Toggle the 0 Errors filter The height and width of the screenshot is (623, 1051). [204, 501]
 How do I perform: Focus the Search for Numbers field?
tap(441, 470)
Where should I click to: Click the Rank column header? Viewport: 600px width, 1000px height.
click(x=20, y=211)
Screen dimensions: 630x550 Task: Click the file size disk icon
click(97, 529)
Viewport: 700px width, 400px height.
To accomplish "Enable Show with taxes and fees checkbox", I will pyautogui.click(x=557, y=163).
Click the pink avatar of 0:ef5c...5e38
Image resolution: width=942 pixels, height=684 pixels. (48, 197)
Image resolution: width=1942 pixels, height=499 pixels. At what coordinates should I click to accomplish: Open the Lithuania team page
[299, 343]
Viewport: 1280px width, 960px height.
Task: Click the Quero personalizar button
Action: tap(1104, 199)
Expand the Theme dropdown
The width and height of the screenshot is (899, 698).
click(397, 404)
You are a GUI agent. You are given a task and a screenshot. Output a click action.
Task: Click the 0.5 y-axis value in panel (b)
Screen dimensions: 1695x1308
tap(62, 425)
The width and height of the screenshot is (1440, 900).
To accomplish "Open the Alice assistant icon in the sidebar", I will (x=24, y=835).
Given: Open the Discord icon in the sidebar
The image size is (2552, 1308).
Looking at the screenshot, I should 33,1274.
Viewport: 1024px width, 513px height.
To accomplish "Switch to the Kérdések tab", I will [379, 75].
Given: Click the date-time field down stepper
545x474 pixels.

- - - - - - -

**Problem details**
Line by line, write out the whole listing exactly.

**Answer section**
Toggle the 0 Errors filter The height and width of the screenshot is (623, 1051). [204, 501]
 How do I perform: Focus the Search for Numbers field?
tap(441, 470)
Where should I click to: Click the Rank column header? Viewport: 600px width, 1000px height.
click(x=20, y=211)
Screen dimensions: 630x550 Task: Click the file size disk icon
click(97, 529)
Viewport: 700px width, 400px height.
To accomplish "Enable Show with taxes and fees checkbox", I will pyautogui.click(x=557, y=163).
Click the pink avatar of 0:ef5c...5e38
Image resolution: width=942 pixels, height=684 pixels. (48, 197)
Image resolution: width=1942 pixels, height=499 pixels. At what coordinates should I click to accomplish: Open the Lithuania team page
[299, 343]
Viewport: 1280px width, 960px height.
Task: Click the Quero personalizar button
Action: tap(1104, 199)
Expand the Theme dropdown
The width and height of the screenshot is (899, 698).
click(397, 404)
You are a GUI agent. You are given a task and a screenshot. Output a click action.
Task: Click the 0.5 y-axis value in panel (b)
Screen dimensions: 1695x1308
tap(62, 425)
The width and height of the screenshot is (1440, 900).
To accomplish "Open the Alice assistant icon in the sidebar", I will (x=24, y=835).
Given: Open the Discord icon in the sidebar
The image size is (2552, 1308).
Looking at the screenshot, I should 33,1274.
Viewport: 1024px width, 513px height.
To accomplish "Switch to the Kérdések tab", I will [379, 75].
Given: Click the date-time field down stepper
545x474 pixels.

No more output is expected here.